The staffing shortages these businesses are facing aren’t just one or two employees, either. Keller said she has a staff of seven. Typically, the Frisco Lodge operates with a full staff of 13. The same goes for the Dillon Dam Brewery. Nix said she has about 45 employees but would need to double that if her business could open at 100% capacity with no restrictions.

The hardest positions to fill, according to Keller, are housekeepers and innkeepers. For both Dillon Dam Brewery and Breckenridge Distillery, it’s line cooks and chefs that are the most difficult positions to hire.

Breckenridge Distillery Bar Manager Connor Bovich, left, and Hospitality Manager Ashley Haney are pictured Saturday, April 24. The restaurant has 13 open positions listed on its website, ranging from barbacks to bussers to cooks.
Photo by Tripp Fay / Tripp Fay Photography

Ashley Haney, hospitality manager at Breckenridge Distillery, said that is partly because there is a small candidate pool to choose from; not many applicants already have fine dining or culinary arts experience.

Haney said Breckenridge Distillery has only four cooks and that it could use six or seven. To accommodate this need, Haney said front-of-house management are helping with the lunch hour by serving meals, like charcuterie boards and cheese plates, that don’t require culinary experience.

“Everyone is doing their part,” Haney said.

As of Saturday, Breckenridge Distillery had 13 open positions listed on its website, ranging from barbacks to bussers to cooks.

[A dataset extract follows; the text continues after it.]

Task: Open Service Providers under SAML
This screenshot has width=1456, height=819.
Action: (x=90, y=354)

To make up for these lost positions, all three businesses have developed ways to get the work done, whether that means working longer days, trimming down menus or planning to operate at a capacity for which they have the staff. For instance, Keller works 12-hour days five days a week serving breakfast and cleaning rooms, along with her other duties.

To accommodate schedules at Dillon Dam Brewery, Nix said the menu has been changed to include fewer dinner options. If her business is able to operate at an increased capacity and she doesn’t have the staff, she plans to continue operating at reduced capacity until she can staff up.

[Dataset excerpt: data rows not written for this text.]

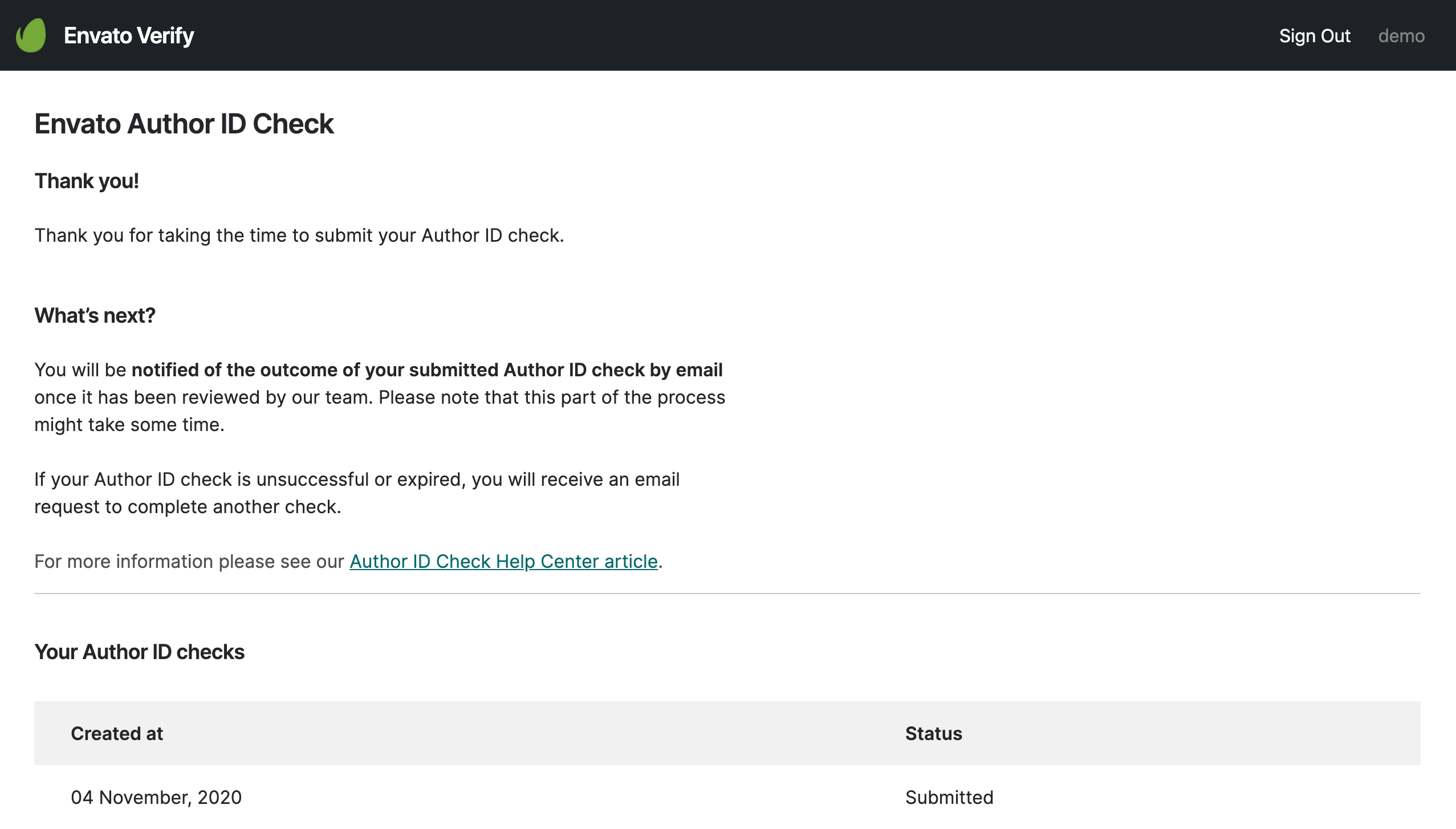Click the What's next? section heading
The image size is (1456, 829).
click(x=95, y=314)
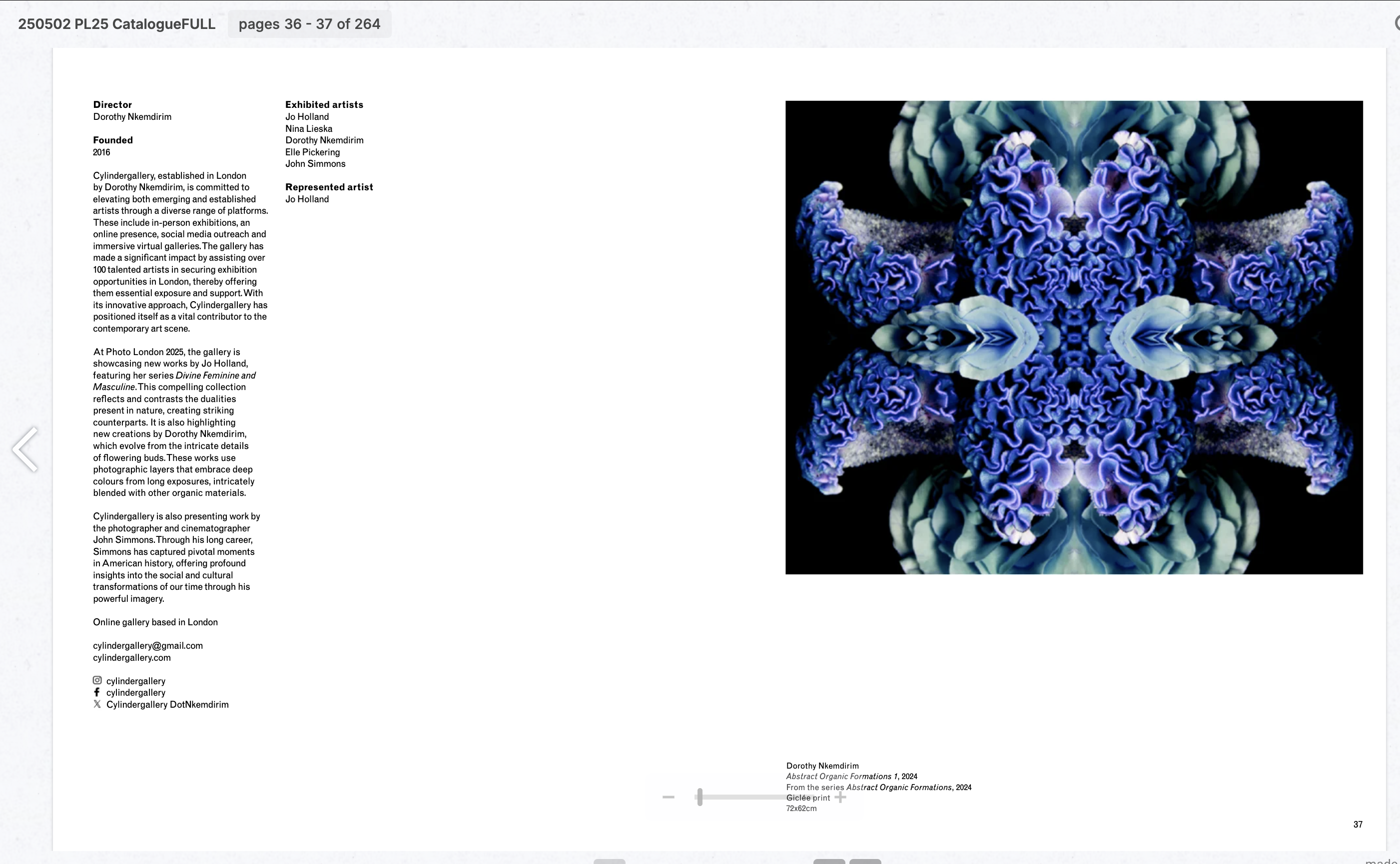Click the Instagram handle cylindergallery text
This screenshot has height=864, width=1400.
[x=135, y=681]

The same goes for Breckenridge Distillery, which used to offer barbecue lunches before switching to its dinner menu in the evenings. Now the restaurant just offers small plates during the lunch hour, which allows staff other than the cooks to pitch in and help prep and serve food.

As the county continues to work toward its level green goal, both Keller and Nix are concerned about reopening at full capacity.

“If they said tomorrow, ’You can open at 100% capacity, no distancing between tables. Go ahead and get back to pre-COVID operations,’ we couldn’t do it,” Nix said. “There’s no way. Absolutely no way. I don’t have enough managers. I don’t have enough servers. I don’t have enough bartenders.”

Keller said she too was concerned about how the Frisco Lodge would operate at full capacity if she didn’t have the staff necessary to do so.

“I’m definitely concerned just that we’ll have too much work and not enough people to cover that work, but we’ll press on and just continue as much as we can.”